Monday 5 November 2012

Today is one of the days when it feels... weird. I don't know. It's like there's just something not right and it just feels very unsettling and I don't understand why. >< Time to do some work, time to make some changes I think. It's always like that, that I come to a place of discomfort and I started moving and shifting and changing things around until the right things, right time fall in place or things work out or it feels fine again. Analytical people will ask, there must be a source to these discomforts. I used to think like that and I've learned not to ask so much especially when I've given thought and I couldn't locate the source so I just figured it must be the times and seasons that comes around. Thinking too much only confuse and cause discomfort so I just shrug and find ways to move and shift until it feels right again. 

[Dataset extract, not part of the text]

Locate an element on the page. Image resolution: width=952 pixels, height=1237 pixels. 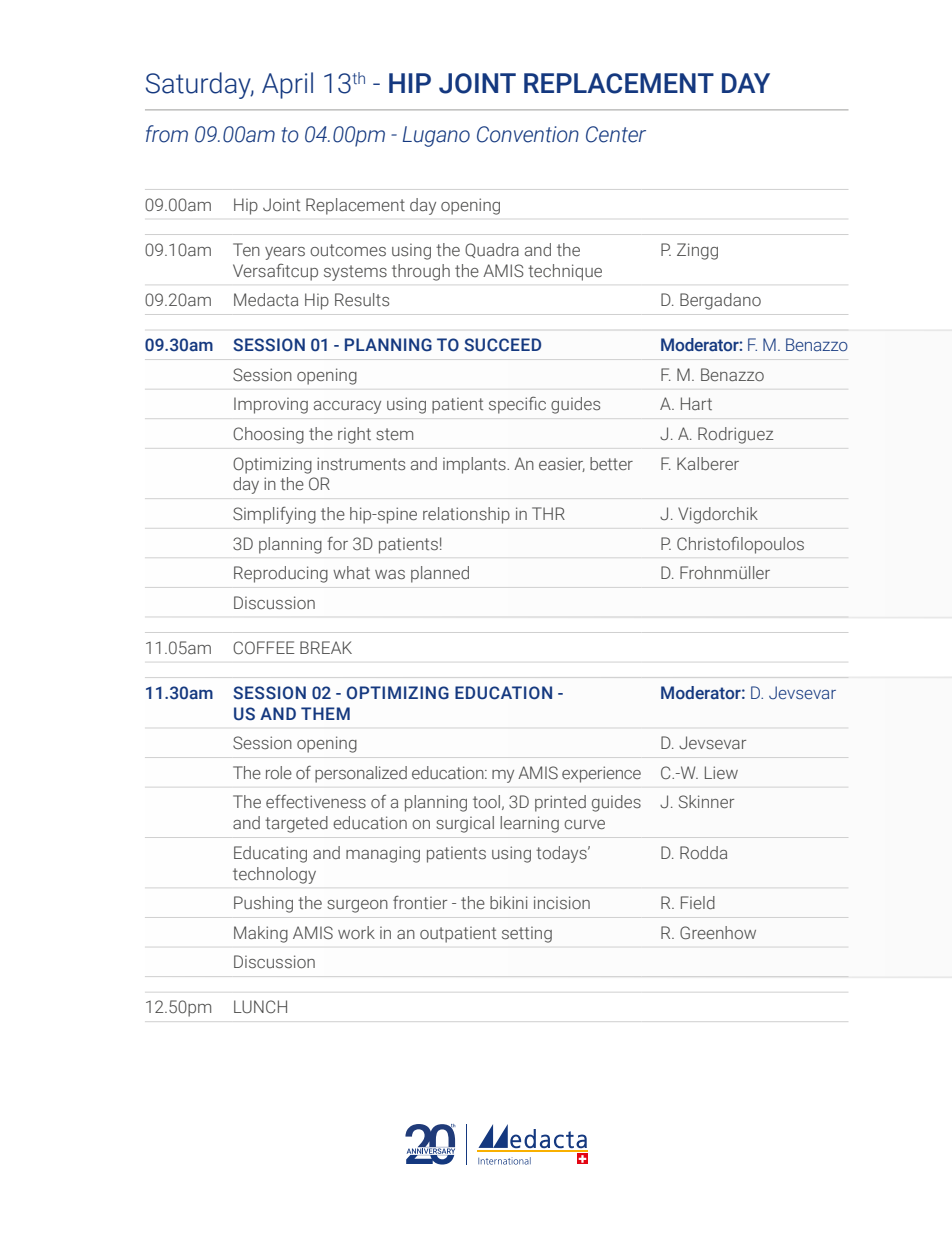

Today its more about the friends I have around me in uni. Hate it when people randomly turn moody for no reason or for reasons they don't bother to disclose disrupting the usual things we used to do on normal days. It's like something wrong but they don't want to let you know and you are left in the dark like that. I don't think it's a big issue but it bothers me. Most of the time when these kind of things happen, I just switch to another mode where I stop caring and do my own stuff. Because it's like, since they don't bother to actually work things out but distance themselves and shut up, I might as well close them off and move on with my life. Seriously. Really hate it when it happens especially when they are being unreasonable and inconsiderately selfish. 

If I am the only one who is trying to work things out, I don't think it is worth bothering. Stupid. 

Time to realign my relationships. Time to realign my heart.